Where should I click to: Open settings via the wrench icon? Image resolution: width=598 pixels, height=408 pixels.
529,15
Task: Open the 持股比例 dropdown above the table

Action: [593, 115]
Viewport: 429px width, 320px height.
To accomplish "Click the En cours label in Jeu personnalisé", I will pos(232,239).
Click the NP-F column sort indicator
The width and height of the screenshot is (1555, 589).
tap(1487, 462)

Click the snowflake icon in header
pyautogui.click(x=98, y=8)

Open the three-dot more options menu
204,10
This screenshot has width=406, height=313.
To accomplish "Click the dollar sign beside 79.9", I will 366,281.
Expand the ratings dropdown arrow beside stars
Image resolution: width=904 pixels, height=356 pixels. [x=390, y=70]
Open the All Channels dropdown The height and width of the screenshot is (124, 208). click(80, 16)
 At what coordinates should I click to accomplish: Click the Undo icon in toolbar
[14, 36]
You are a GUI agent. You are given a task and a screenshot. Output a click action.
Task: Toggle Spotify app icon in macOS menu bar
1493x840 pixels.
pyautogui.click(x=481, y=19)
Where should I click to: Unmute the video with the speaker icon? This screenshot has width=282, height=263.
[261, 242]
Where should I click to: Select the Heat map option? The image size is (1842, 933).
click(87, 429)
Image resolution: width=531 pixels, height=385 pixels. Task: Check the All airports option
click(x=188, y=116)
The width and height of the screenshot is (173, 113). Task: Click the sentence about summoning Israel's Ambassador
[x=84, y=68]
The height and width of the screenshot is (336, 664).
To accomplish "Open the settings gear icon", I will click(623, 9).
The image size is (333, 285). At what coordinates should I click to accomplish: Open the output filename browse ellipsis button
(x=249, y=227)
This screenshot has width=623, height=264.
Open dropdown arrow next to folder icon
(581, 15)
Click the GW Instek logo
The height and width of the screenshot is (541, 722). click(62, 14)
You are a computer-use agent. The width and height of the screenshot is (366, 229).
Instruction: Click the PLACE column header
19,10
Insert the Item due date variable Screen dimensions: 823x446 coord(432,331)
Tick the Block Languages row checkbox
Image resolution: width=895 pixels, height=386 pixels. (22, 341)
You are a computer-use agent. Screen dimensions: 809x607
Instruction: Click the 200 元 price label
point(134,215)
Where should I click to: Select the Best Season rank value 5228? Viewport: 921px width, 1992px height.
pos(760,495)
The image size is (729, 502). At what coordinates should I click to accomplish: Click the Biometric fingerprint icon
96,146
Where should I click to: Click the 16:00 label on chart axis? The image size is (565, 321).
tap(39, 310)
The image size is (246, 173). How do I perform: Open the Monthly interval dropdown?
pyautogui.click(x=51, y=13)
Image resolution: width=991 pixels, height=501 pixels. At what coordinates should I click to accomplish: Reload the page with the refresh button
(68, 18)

---*---

(EXERCISE REQUIREMENTS): Transcribe all of the data exactly, leaving no line out.

(EXERCISE OUTPUT):
Where should I click to: Open settings via the wrench icon? Image resolution: width=598 pixels, height=408 pixels.
529,15
Task: Open the 持股比例 dropdown above the table

Action: [593, 115]
Viewport: 429px width, 320px height.
To accomplish "Click the En cours label in Jeu personnalisé", I will pos(232,239).
Click the NP-F column sort indicator
The width and height of the screenshot is (1555, 589).
tap(1487, 462)

Click the snowflake icon in header
pyautogui.click(x=98, y=8)

Open the three-dot more options menu
204,10
This screenshot has width=406, height=313.
To accomplish "Click the dollar sign beside 79.9", I will 366,281.
Expand the ratings dropdown arrow beside stars
Image resolution: width=904 pixels, height=356 pixels. [x=390, y=70]
Open the All Channels dropdown The height and width of the screenshot is (124, 208). click(80, 16)
 At what coordinates should I click to accomplish: Click the Undo icon in toolbar
[14, 36]
You are a GUI agent. You are given a task and a screenshot. Output a click action.
Task: Toggle Spotify app icon in macOS menu bar
1493x840 pixels.
pyautogui.click(x=481, y=19)
Where should I click to: Unmute the video with the speaker icon? This screenshot has width=282, height=263.
[261, 242]
Where should I click to: Select the Heat map option? The image size is (1842, 933).
click(87, 429)
Image resolution: width=531 pixels, height=385 pixels. Task: Check the All airports option
click(x=188, y=116)
The width and height of the screenshot is (173, 113). Task: Click the sentence about summoning Israel's Ambassador
[x=84, y=68]
The height and width of the screenshot is (336, 664).
To accomplish "Open the settings gear icon", I will click(623, 9).
The image size is (333, 285). At what coordinates should I click to accomplish: Open the output filename browse ellipsis button
(x=249, y=227)
This screenshot has width=623, height=264.
Open dropdown arrow next to folder icon
(581, 15)
Click the GW Instek logo
The height and width of the screenshot is (541, 722). click(62, 14)
You are a computer-use agent. The width and height of the screenshot is (366, 229).
Instruction: Click the PLACE column header
19,10
Insert the Item due date variable Screen dimensions: 823x446 coord(432,331)
Tick the Block Languages row checkbox
Image resolution: width=895 pixels, height=386 pixels. (22, 341)
You are a computer-use agent. Screen dimensions: 809x607
Instruction: Click the 200 元 price label
point(134,215)
Where should I click to: Select the Best Season rank value 5228? Viewport: 921px width, 1992px height.
pos(760,495)
The image size is (729, 502). At what coordinates should I click to accomplish: Click the Biometric fingerprint icon
96,146
Where should I click to: Click the 16:00 label on chart axis? The image size is (565, 321).
tap(39, 310)
The image size is (246, 173). How do I perform: Open the Monthly interval dropdown?
pyautogui.click(x=51, y=13)
Image resolution: width=991 pixels, height=501 pixels. At what coordinates should I click to accomplish: Reload the page with the refresh button
(68, 18)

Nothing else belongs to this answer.